### Provided records

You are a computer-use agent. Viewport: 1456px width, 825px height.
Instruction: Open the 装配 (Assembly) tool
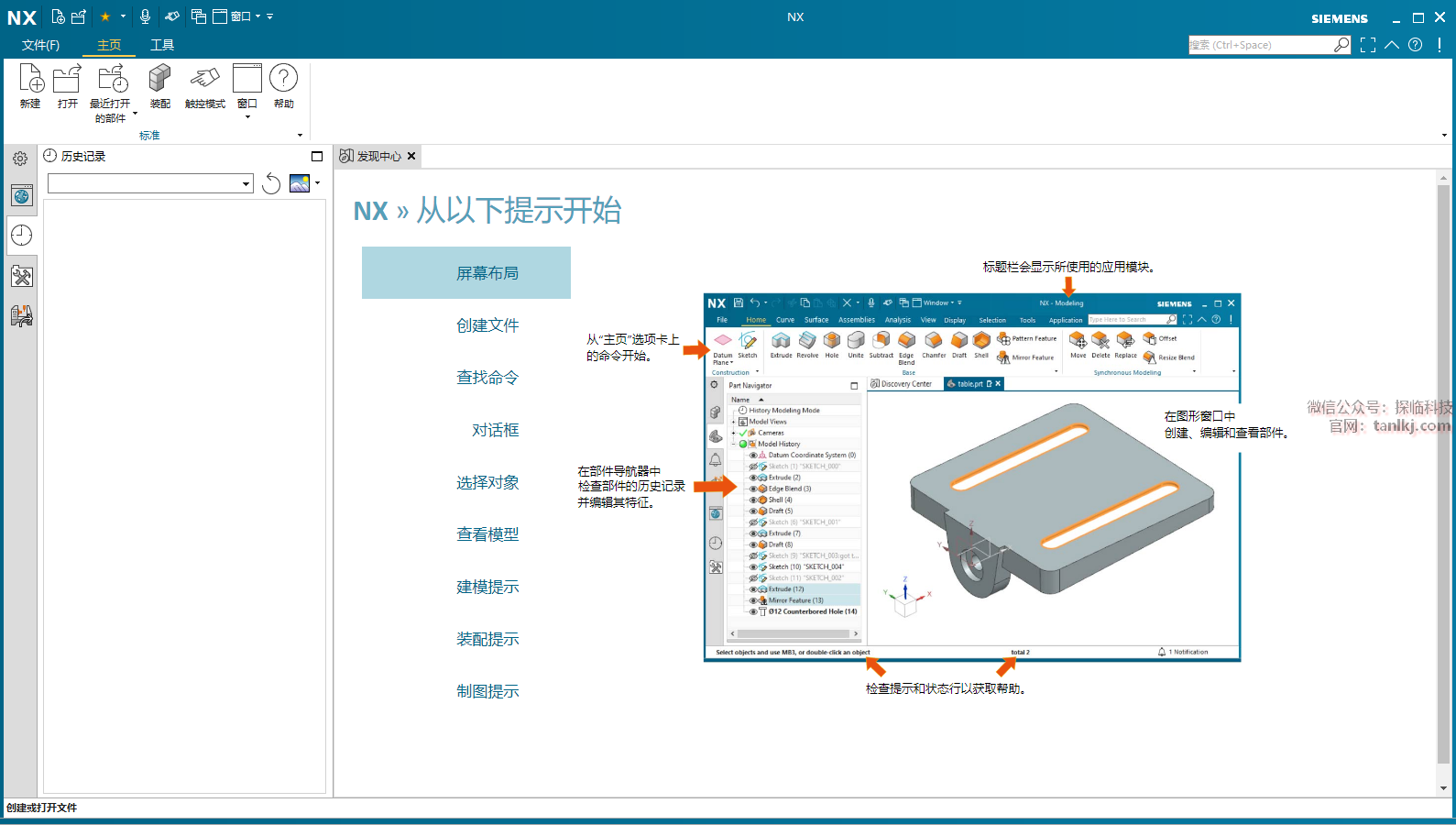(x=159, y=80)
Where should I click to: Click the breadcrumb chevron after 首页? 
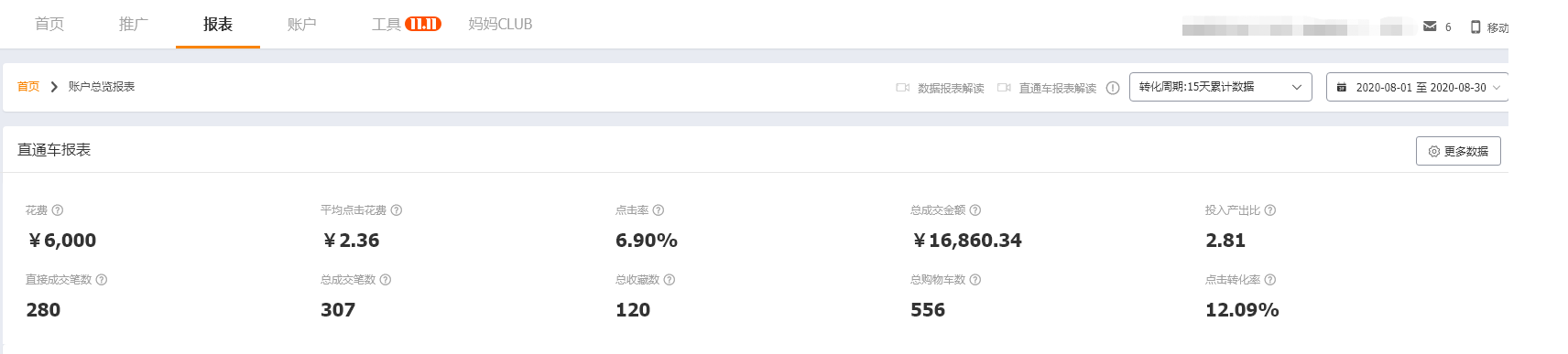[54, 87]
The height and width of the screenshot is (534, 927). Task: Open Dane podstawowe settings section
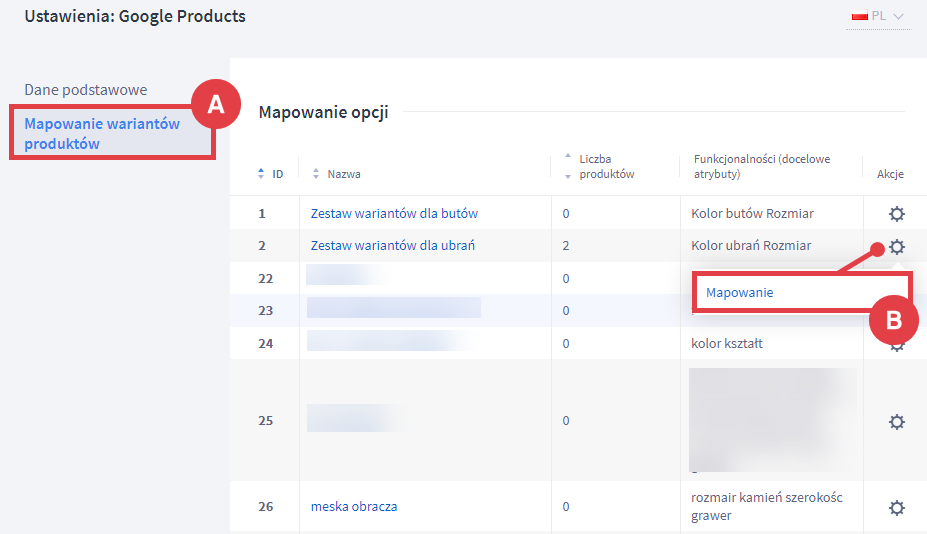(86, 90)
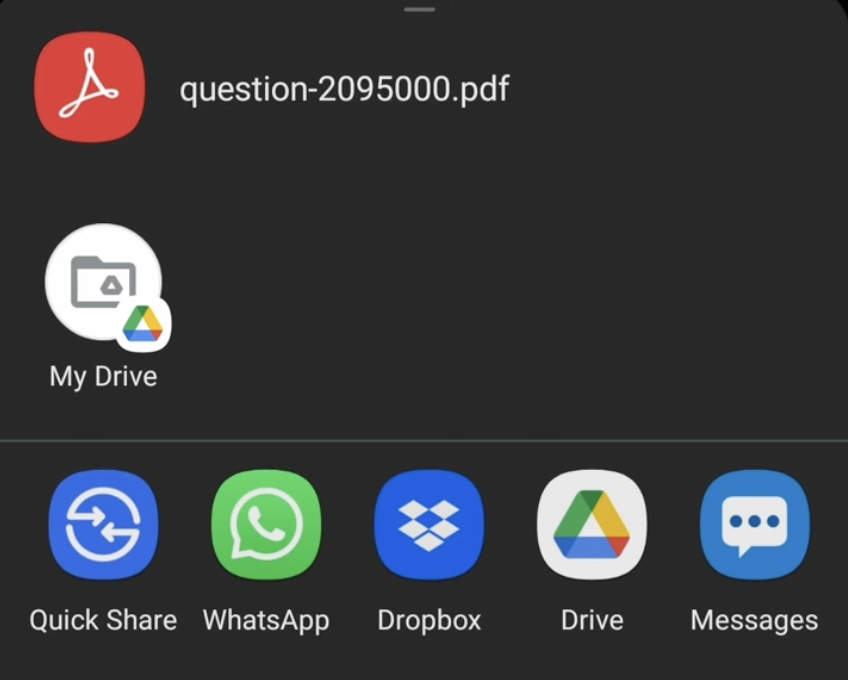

######

Please output every line of the listing as it stands, and omit its images.

You are a computer-use agent. Viewport: 1456px width, 825px height.
Instruction: Open the 装配 (Assembly) tool
(x=159, y=80)
Where should I click to: Click the breadcrumb chevron after 首页? 
[54, 87]
The height and width of the screenshot is (534, 927). Task: Open Dane podstawowe settings section
(86, 90)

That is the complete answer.